How was the shrine cleaned?
First, any flaking paint and varnish was glued back down in place with a glue that does not change the appearance of the paint. Then, the conservators made a custom gel out of three cleaning agents, or solvents, to remove the varnish. Conservators used microscopes to apply the gel to small areas of the shrine. After 10-15 minutes, foam swabs removed the gel and the varnish along with it. Any longer and the paint might dissolve too!

How long did it take to clean the shrine?
Cleaning a 4x4 inch area of the shrine was a good day’s work.
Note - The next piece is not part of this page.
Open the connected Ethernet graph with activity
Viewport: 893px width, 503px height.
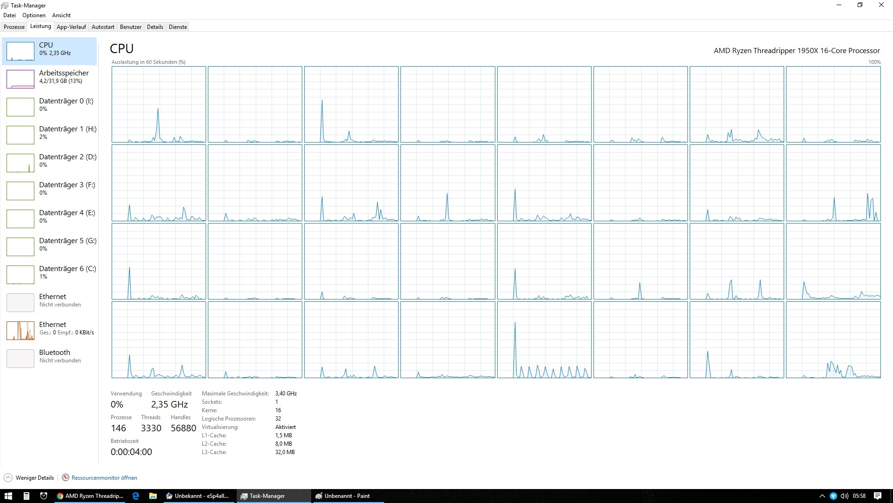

Overall, it took over a year for the team to completely clean the shrine.

How old is the shrine?
Conservators used radiocarbon 14-dating to determine the age of the shrine. Radioactive carbon 14 is present in all living things, and scientists dated the shrine by measuring the rate of decay of the radioactive carbon 14 in samples from the wood. The results of the testing gave a range of dates. The shrine was made no earlier than 1455 C.E. and no later than about 1635 C.E., making the 16th century the most likely date of the shrine. The scientific evidence is supported by art historical analysis, which suggests that the style of the shrine’s carvings look most like 16th century work.

How was it used?
Elaborate domestic shrines, like this one, were constructed by wealthy Jain patrons for use in their private homes. They housed a sculpture of a Jina, likely small in scale and made of metal. Shrines allowed Jains to venerate the image daily, just as they would at a large community temple. While cleaning the shrine, conservators found evidence that the shrine had been adorned with garlands made of gold colored tinsel. Pieces of foil were found still attached to the tops of the columns. The tinsel appeared to be made from bronze, a material no longer used for this purpose, suggesting that the shrine was decorated with garlands a long time ago.

What is It Made Of?

Tests determined that the shrine is made out of teak wood. The paint layers were also analyzed to determine the types of paint used. The original paint layer used many different pigments, including red lead and ultramarine, a blue pigment made from ground lapis lazuli. Lapis Lazuli is imported primarily from Afghanistan, so it was very expensive to obtain. Its presence on the shrine suggests that this was an important commission. The shrine was repainted in the 19th century, and the pigments used include: a red lead ground with emerald green, lead white, orpiment yellow, indigo blue, purple pin dyes and a mix of red lead and cinnabar. Other materials were also used on the shrine, such as glass inserts, mirrored glass and gold leaf.

How was it made?
Over 20 pieces of carved teak wood were pegged together with mortise and tenons, wood dowels, and hand-made nails. It was then painted after it was assembled. Some elements were repaired and reattached at various periods of the shrine's history. Later restorations were done with modern, machine made screws.